Gulf of Mexico's 'dead zone' much smaller this year
Tropical weather stirred up the Gulf of Mexico, reducing this year's dead zone off Louisiana's coast to the third-smallest ever measured, the scientist who has measured it since 1985 said Tuesday.
Marine ecologist Nancy Rabalais said the area where there's too little oxygen to support marine life covers about 2,116 square miles (5,480 square kilometers) this year—but the five-year average remains much larger.
This year's measurement of the largely human-caused phenomenon was slightly less than one-third the size predicted in June, based on the amounts of nitrogen and phosphorus carried down the Mississippi River to the Gulf of Mexico.
Tropical Storm Hanna, which developed into a hurricane before landfall in Texas, brought "really high winds and really high waves," which mixed oxygen into the water off Louisiana down to about 65 feet (20 meters), Rabalais said during a teleconference hosted by the National Oceanic and Atmospheric Administration, which pays for the measurement cruise and other research into low-oxygen areas of water.
Waves also pushed the low-oxygen area deeper than it usually is found, Rabalais said, adding, "The map is very different this year."
And, she noted, "The low-oxygen area will redevelop as long as the winds stay lower and the water's calm."
The dead zone starts at the bottom and grows upward as well as outward every summer off Louisiana, reaching into Texas waters. It's created as calm weather lets fresh river water form a layer above the denser salt water in the Gulf of Mexico. largest on record, in 2017, was followed immediately by one of the smallest—a five-year average is used to track the dead zone's size. That figure is about 5,400 square miles (14,000 square kilometers), said David Kidwell, director of the competitive research program at NOAA's National Centers for Coastal Ocean Science.
That's 2.8 times larger than the target set for 2035 by the Hypoxia Task Force—a group created in 1997 to help understand the dead zone's causes and effects and to work together to try to reduce it.

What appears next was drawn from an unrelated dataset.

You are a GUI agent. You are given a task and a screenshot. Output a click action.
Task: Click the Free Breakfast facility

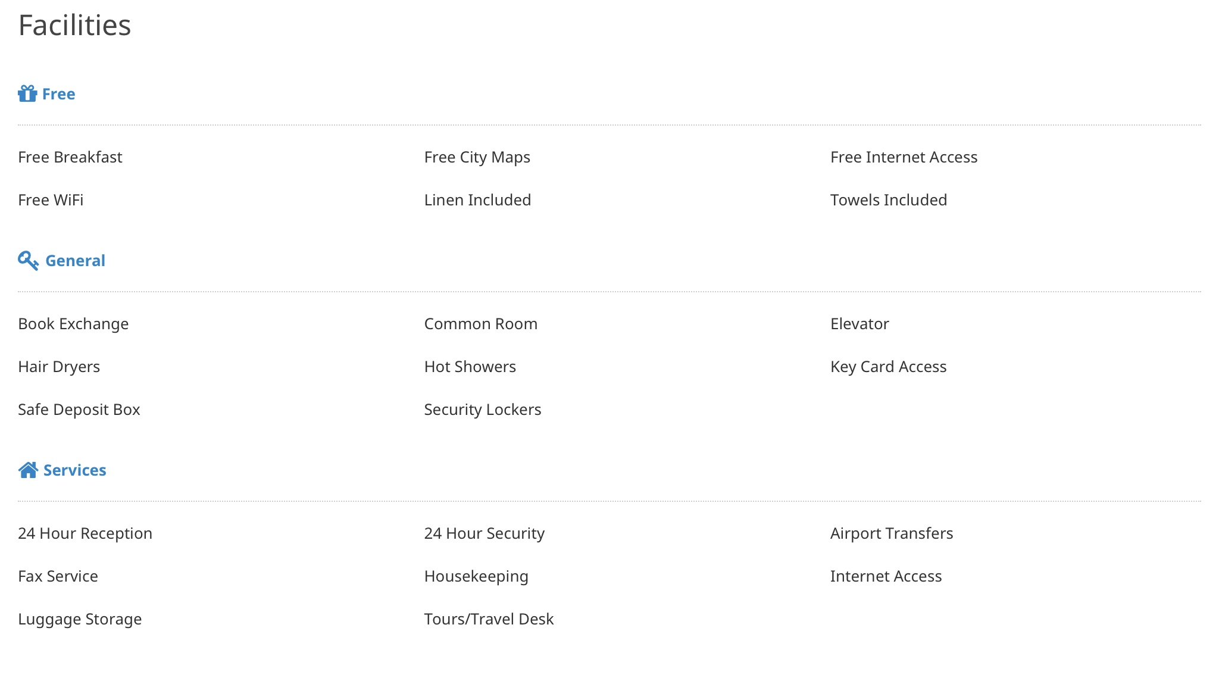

The 12 member states and National Tribal Water Council are working with five federal agencies to improve stormwater and wastewater management, which ultimately will reduce the size of the dead zone, said co-chairman Mike Naig, Iowa's agriculture secretary.
"We're talking about making changes on a subcontinental level. But I'm also confident we're on the right track," he said.
The changes are a blend of regulations, such as standards for water coming out of sewage treatment plants, and voluntary measures, said co-chair David Ross of the Environmental Protection Agency's Office of Water. He said the EPA recently published draft regulations for nutrient levels in lakes and reservoirs. The proposal itself notes that it would not set required standards but that states could use its information to do so.
New farm runoff rules are needed for a sustained reduction in the dead zone's size, Matt Rota, senior policy director for the environmental nonprofit Healthy Gulf, said in an email.
Without enforceable goals and limits, he wrote, "we will continue to see some farmers do good things on the small scale." However, he continued, there won't be any "real incentive for industrial farms ... to take the steps necessary to protect the Gulf and the communities that depend on it."